Hell@ Mission, a new weekly feature on our site will give you a look at the past and present Mission through the eyes of local artist Rio Yañez.
Born and raised in San Francisco’s Mission District, Yañez is a curator, photographer, and graphic artist. As a curator he is a frequent collaborator with his father, Rene Yañez. He has exhibited in cities ranging from San Francisco to Tokyo. His reimaginings of Frida Kahlo have included the Ghetto Frida Project, a series of prints, writings, and performance pieces featuring a thugged-out Kahlo. Yañez is also a founding member of The Great Tortilla Conspiracy, the world’s most dangerous tortilla art collective. In the Mission District Rio has been conceived, disbelieved, and deceived; born, adorned, and scorned, jumped, dumped, and thumped, gentrified, vilified, and country-fried; educated, ICE-raided, and translated. He makes no admission for actions in the Mission and pleads the fifth for what he’s done down 25th. Check out more of his work at rioyanez.com.
The Red Man approached me one night back in my youth as I was hanging out on 24th & Mission acting a fool and said to me pendejo!…I AM YOUR FATHER.

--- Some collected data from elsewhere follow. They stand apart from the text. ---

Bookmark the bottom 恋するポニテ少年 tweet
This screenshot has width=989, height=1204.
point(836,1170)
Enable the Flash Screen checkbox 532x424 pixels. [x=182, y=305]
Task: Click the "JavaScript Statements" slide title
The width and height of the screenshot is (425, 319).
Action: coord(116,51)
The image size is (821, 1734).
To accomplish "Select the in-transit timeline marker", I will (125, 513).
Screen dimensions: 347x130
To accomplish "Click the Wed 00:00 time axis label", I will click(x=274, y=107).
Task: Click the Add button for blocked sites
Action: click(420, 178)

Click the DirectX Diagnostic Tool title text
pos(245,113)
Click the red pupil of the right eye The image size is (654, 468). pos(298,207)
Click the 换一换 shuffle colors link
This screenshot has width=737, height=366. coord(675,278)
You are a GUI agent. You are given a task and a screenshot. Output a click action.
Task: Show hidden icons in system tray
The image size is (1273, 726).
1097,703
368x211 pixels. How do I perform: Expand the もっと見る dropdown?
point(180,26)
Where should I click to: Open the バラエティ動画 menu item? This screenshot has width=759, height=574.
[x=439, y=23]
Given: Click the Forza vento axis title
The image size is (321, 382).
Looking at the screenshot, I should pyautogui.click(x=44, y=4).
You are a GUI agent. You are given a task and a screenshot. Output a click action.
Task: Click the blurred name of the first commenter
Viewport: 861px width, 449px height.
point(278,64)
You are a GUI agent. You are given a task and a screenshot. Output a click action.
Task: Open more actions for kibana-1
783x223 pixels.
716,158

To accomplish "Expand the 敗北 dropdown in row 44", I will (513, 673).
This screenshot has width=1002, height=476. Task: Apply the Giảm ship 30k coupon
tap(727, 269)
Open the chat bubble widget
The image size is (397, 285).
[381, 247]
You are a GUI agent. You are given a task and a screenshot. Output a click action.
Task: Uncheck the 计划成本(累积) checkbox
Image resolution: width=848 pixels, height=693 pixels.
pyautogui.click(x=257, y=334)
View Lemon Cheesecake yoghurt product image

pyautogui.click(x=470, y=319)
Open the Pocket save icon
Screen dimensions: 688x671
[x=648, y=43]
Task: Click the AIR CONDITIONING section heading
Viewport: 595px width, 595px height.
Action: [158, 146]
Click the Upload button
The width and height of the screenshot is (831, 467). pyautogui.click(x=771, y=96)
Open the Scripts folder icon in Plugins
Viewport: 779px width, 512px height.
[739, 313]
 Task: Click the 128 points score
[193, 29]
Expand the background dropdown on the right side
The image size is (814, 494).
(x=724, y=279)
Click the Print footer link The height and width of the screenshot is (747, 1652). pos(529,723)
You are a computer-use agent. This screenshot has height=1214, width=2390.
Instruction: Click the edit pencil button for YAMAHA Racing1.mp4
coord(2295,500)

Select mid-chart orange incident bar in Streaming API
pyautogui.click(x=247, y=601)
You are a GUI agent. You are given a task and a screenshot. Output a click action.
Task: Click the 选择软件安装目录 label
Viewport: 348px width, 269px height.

I haven’t been the same vato since.
great rio. i remember the red man from 20 years ago haunting 16th between mission and guerrero. he was one of a number of strange, if less iconic, characters on those blocks, though he was more unnerving than most. whenever i talked to him he was less than lucid, or maybe it was me. not surprisingly, he died, as he lived, for his art.